Vier Jahre lang durfte ich Ihnen, geschätzte Blick-Leserinnen und -Leser, alle zwei Wochen eine Tierart vorstellen. Es war mir ein Vergnügen. Die gegen 100 Kolumnen haben Etliches ausgelöst: Streit mit einem Familienmitglied, rührende Briefe aus dem Altersheim oder schlüpfrige Angebote. Auch hier hat es gemenschelt. Für meine letzte Kolumne habe ich mich daher eines der aussergewöhnlichsten Tiere aufgespart – den Menschen.

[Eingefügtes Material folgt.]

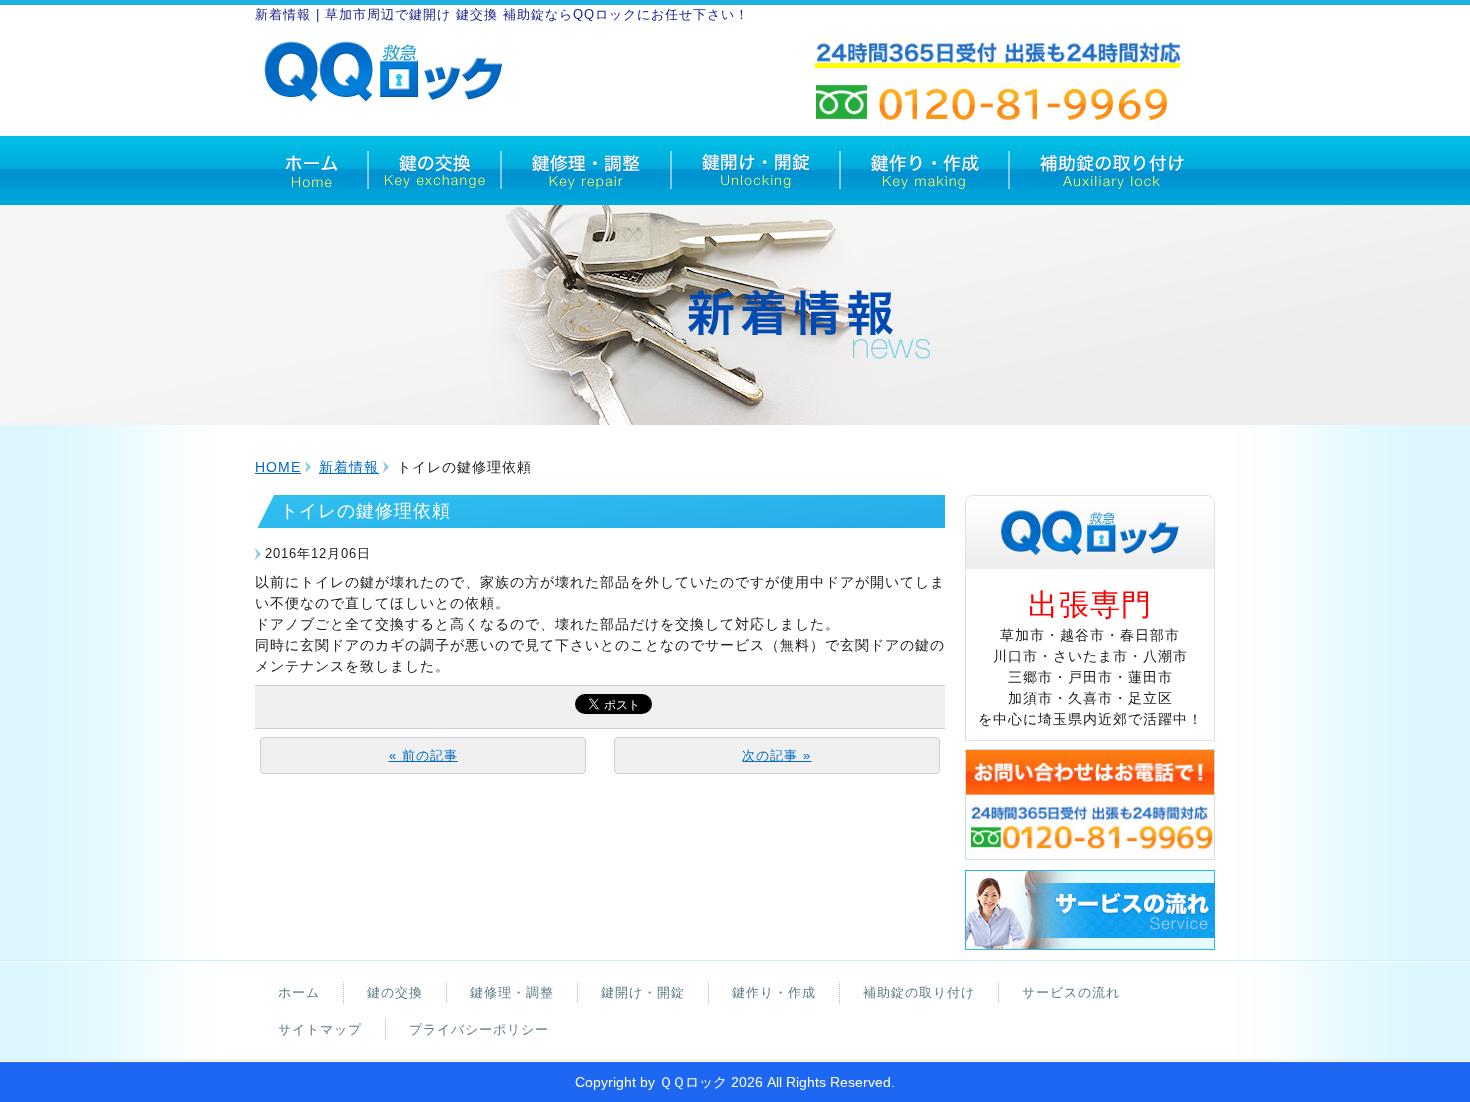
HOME (278, 467)
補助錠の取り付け (919, 992)
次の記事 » (776, 755)
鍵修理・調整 (512, 992)
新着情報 (349, 467)
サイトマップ (320, 1029)
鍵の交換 (395, 992)
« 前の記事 (423, 755)
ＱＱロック (693, 1082)
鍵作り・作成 (774, 992)
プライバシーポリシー (479, 1029)
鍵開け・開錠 (643, 992)
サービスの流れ (1071, 992)
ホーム (299, 992)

Genauer: die Menschenart Homo sapiens. Dass die Säugetiergruppe der Menschen nämlich nur noch aus einer Art besteht, ist gar nicht so selbstverständlich. Bis vor 50'000 Jahren existierten auf der Erde noch andere Menschenarten. Etwa der knuddelige Hobbit-Mensch, Homo floresiensis, der nur einen Meter gross wurde. Warum die anderen Menschenarten ausgestorben sind, ist nicht gänzlich geklärt. Die Wissenschaft vermutet, dass wir in gewissen Dingen schlicht besser waren. Wir pflanzten uns schneller fort und kooperierten besser.
Der Preis für unseren Aufstieg
Dass wir besser sind, ist ein Selbstbild des Menschen, das unsere Kultur geprägt hat. Wir ziehen eine klare Linie zwischen uns und den Tieren, stellen unsere Interessen ganz selbstverständlich über jene der Tiere. Schliesslich sind wir die Krone der Schöpfung. Stimmt das wirklich?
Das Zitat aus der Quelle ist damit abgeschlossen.